The National Science Foundation supports a wide variety of valuable technical and social civic innovation through its CIVIC Innovation Challenge and Smart and Connected Communities. While many of these
projects have significant and long-lasting impact in multiple smart and connected communities, others fail to make the translation into sustainable and scalable community best practices. This EAGER will employ a multi-stage process to identify the combinations of factors which underlie successful translation as well as those factors which can be barriers. This EAGER will also explore specific steps, interventions, and resources which can propel more projects to sustainable, scalable, and long-term success. An important part of this research is connecting individual projects with what may be appropriate ideas, approaches,
and resources, and documenting the outcomes. We may discover that some issues we identify really aren’t that important, aren’t attractive to the project teams, or don’t have the intended impact. However,
US Ignite is starting with a strong track record of coaching successful technological and social adoption of smart and connected community practices across more than fifty communities over the past decade.
During the EAGER process, US Ignite will also work closely with the existing Smart and Connected Communities Virtual Organization, the CIVIC Innovation Challenge team, and the NSF S&CC team. The
results of this EAGER will be documented publicly and made available to the wider set of academic partners, community partners, industry partners (including startups), government partners, and the press.

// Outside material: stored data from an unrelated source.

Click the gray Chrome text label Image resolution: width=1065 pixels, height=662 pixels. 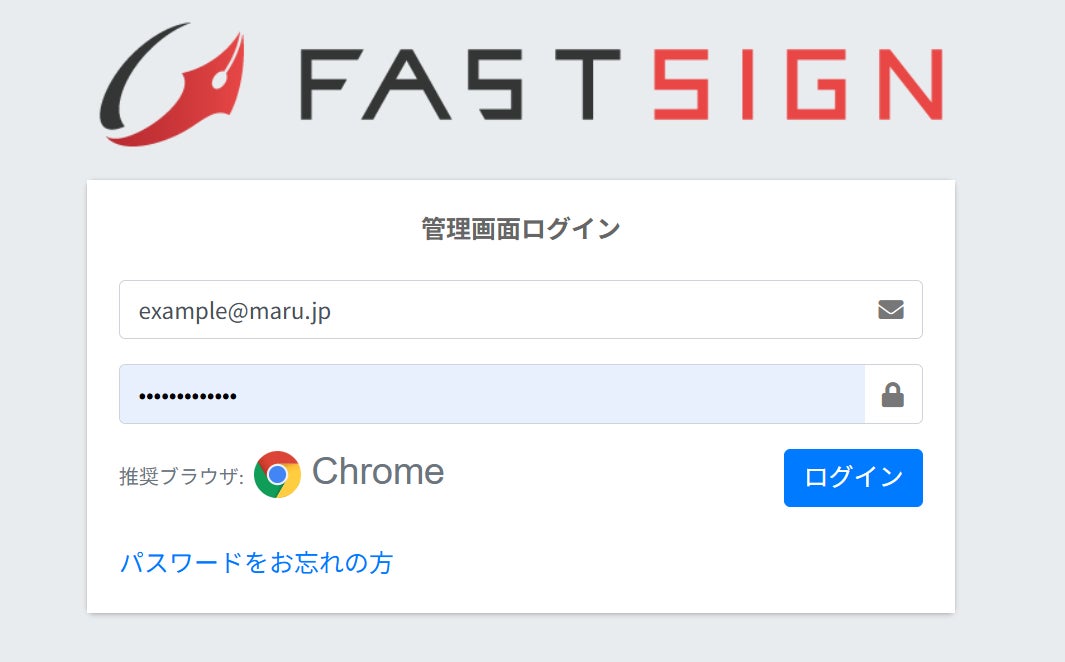click(378, 472)
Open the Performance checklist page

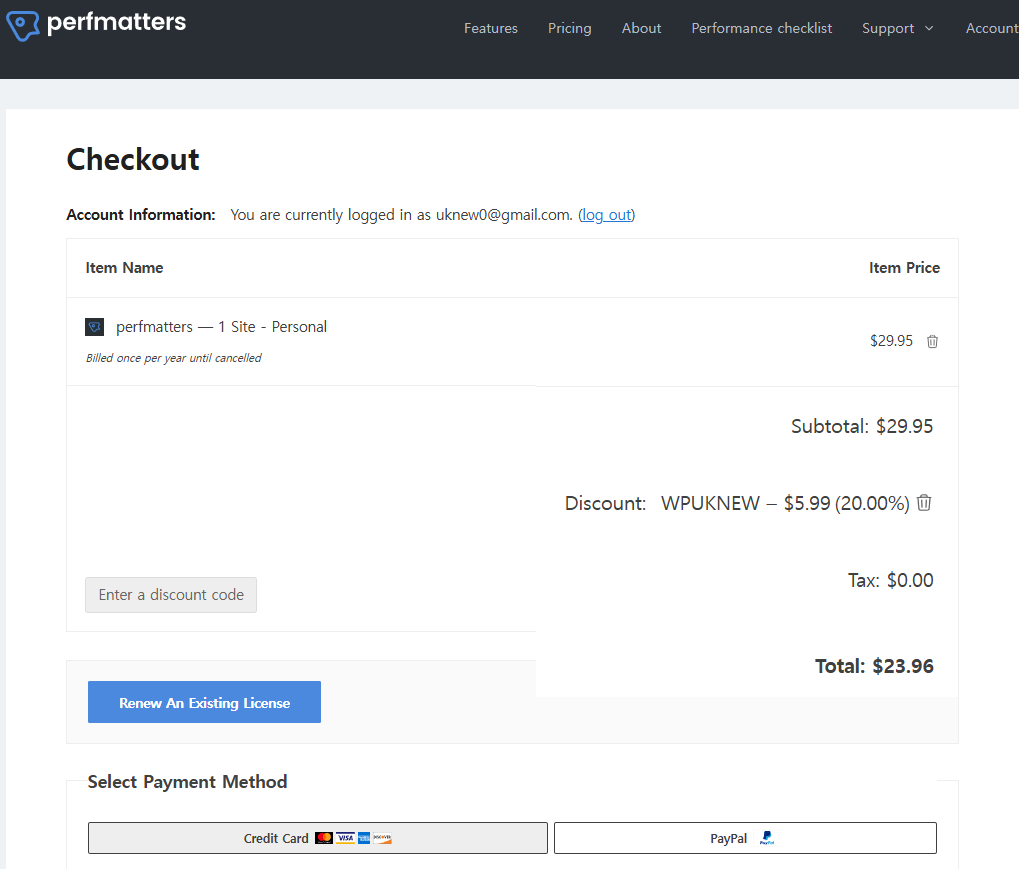pyautogui.click(x=761, y=28)
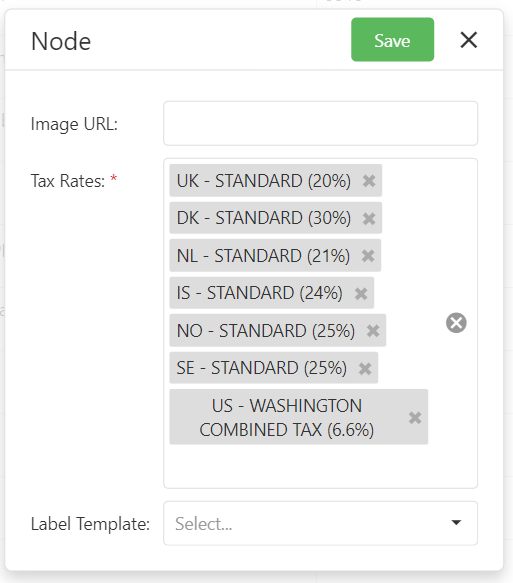Click the Save button

coord(393,39)
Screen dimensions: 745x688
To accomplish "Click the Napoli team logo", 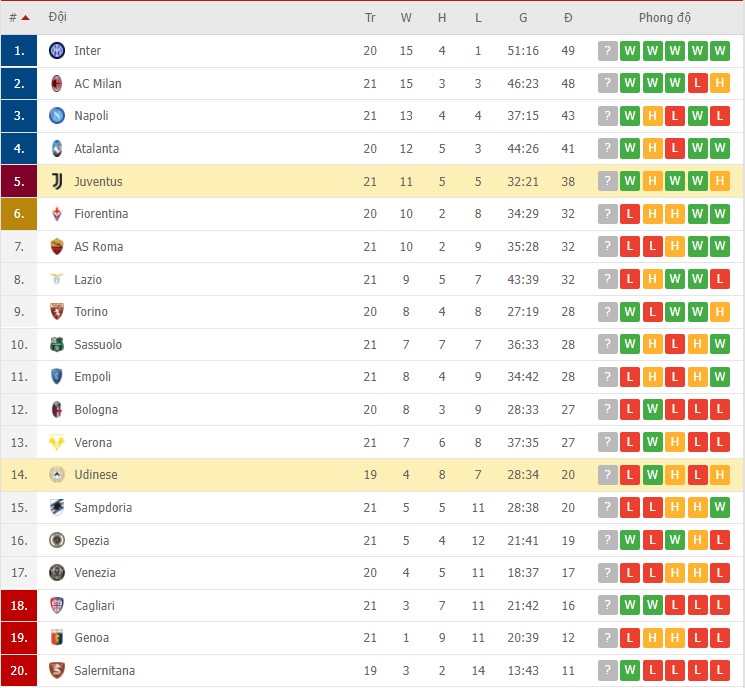I will 57,116.
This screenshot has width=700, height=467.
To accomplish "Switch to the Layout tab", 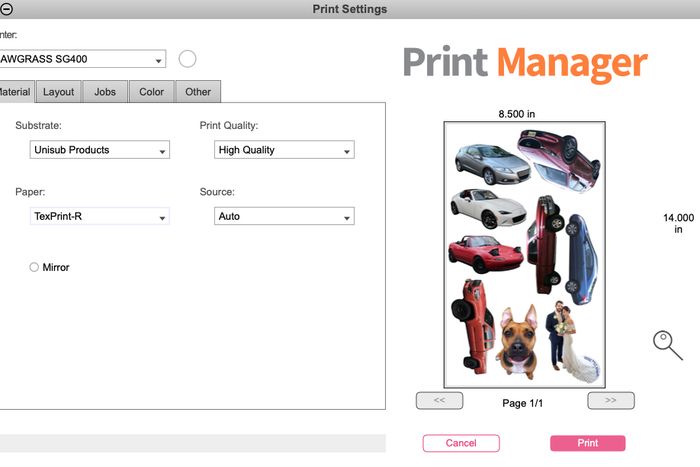I will pyautogui.click(x=58, y=92).
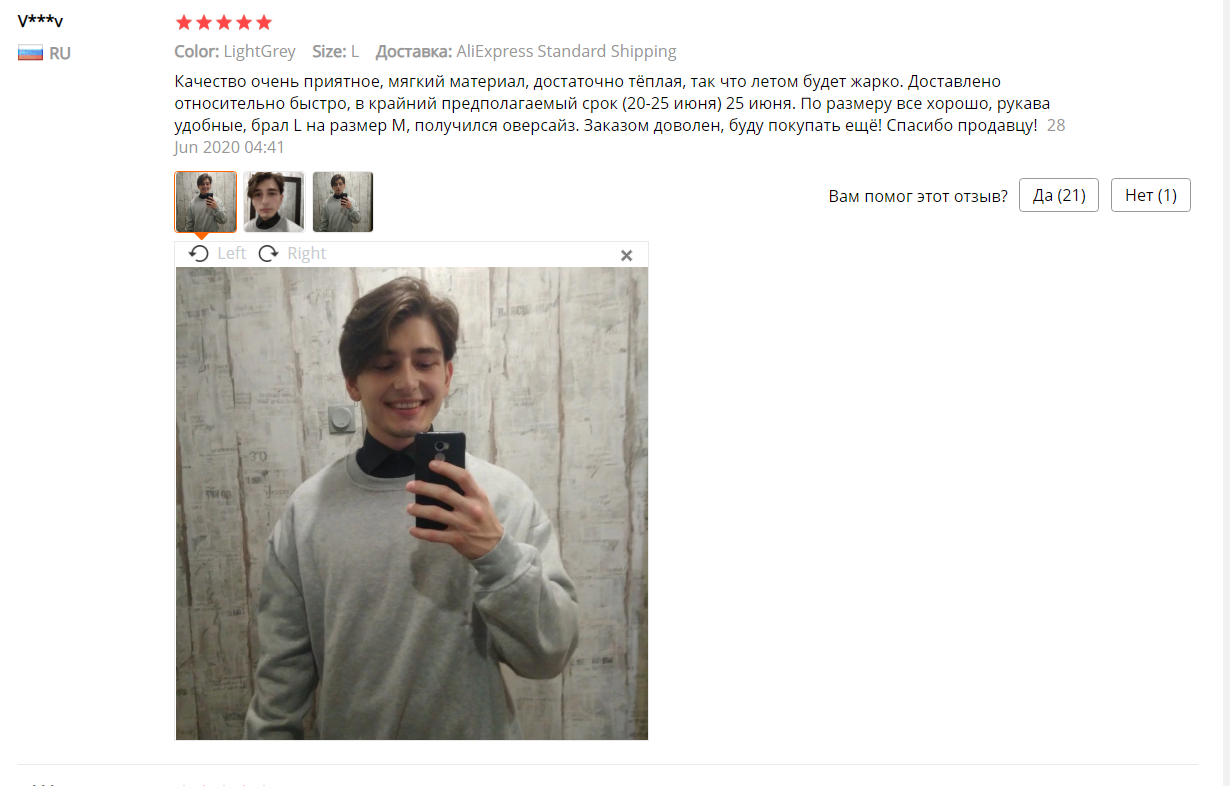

US Ignite will work with the NSF and its Smart and Connected Community and CIVIC Innovation Challenge research projects to pilot pathways to deploy these technology and policy projects into larger-
scale and multi-city sustainable deployments. US Ignite will analyze existing NSF-funded research projects in S&CC and CIVIC to determine suitability for sustainable and successful deployment in multiple communities. Deployment may be accomplished through a number of pathways such as spinning out the technology to a startup (with or without the original investigators), making the technology and/or
data available as open source for others to use, protecting the intellectual property so that it’s valuable to a committed industry partner or industry alliance, through implementation by governments or nonprofits, or other pathways. Some of the pathways will leverage partners already providing these services (e.g., I-CORPS, university tech transfer organizations, and One Million Cups). Ability to positively impact
equity, inclusiveness of diverse populations, community engagement, and civic trust will be important components.